### Task instructions
Add -140 to every click coordinate in the answers and give back all the lines between the one holding "Screen dimensions: 1200x630" and the one holding "Action: coord(504,645)", inclusive, with the requests kept in.

○ ○ ○ ○ ○ ○ ○

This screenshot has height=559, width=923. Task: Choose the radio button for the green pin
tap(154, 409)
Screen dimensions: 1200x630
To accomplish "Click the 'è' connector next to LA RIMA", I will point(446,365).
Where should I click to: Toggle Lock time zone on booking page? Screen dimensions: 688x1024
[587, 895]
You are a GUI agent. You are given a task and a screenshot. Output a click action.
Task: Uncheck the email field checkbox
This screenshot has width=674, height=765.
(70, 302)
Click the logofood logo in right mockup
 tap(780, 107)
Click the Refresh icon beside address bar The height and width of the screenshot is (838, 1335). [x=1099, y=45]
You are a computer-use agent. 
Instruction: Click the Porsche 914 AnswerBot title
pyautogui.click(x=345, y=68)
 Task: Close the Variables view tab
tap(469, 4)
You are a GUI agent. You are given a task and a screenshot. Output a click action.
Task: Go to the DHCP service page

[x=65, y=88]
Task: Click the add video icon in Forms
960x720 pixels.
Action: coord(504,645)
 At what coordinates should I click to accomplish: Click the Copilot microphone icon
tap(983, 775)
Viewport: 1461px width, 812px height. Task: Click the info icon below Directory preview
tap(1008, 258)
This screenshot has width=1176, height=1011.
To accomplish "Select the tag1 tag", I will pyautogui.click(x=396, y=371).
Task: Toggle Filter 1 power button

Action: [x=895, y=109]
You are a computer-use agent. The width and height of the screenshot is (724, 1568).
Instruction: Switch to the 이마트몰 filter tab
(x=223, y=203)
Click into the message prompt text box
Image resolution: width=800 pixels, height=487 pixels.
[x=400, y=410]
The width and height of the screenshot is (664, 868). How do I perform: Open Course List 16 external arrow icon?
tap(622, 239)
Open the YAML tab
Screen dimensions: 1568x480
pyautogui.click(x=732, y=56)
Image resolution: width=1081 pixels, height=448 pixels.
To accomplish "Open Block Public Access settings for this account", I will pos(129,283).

○ ○ ○ ○ ○ ○ ○

### Full solution
Screen dimensions: 1200x630
To accomplish "Click the 'è' connector next to LA RIMA", I will point(306,225).
Where should I click to: Toggle Lock time zone on booking page? Screen dimensions: 688x1024
[447, 755]
You are a GUI agent. You are given a task and a screenshot. Output a click action.
Task: Uncheck the email field checkbox
This screenshot has width=674, height=765.
(-70, 162)
Click the logofood logo in right mockup
 tap(640, -33)
Click the Refresh icon beside address bar The height and width of the screenshot is (838, 1335). [x=959, y=-95]
You are a computer-use agent. 
Instruction: Click the Porsche 914 AnswerBot title
pyautogui.click(x=205, y=-72)
 Task: Close the Variables view tab
tap(329, -136)
You are a GUI agent. You are given a task and a screenshot. Output a click action.
Task: Go to the DHCP service page

[x=-75, y=-52]
Task: Click the add video icon in Forms
960x720 pixels.
Action: coord(364,505)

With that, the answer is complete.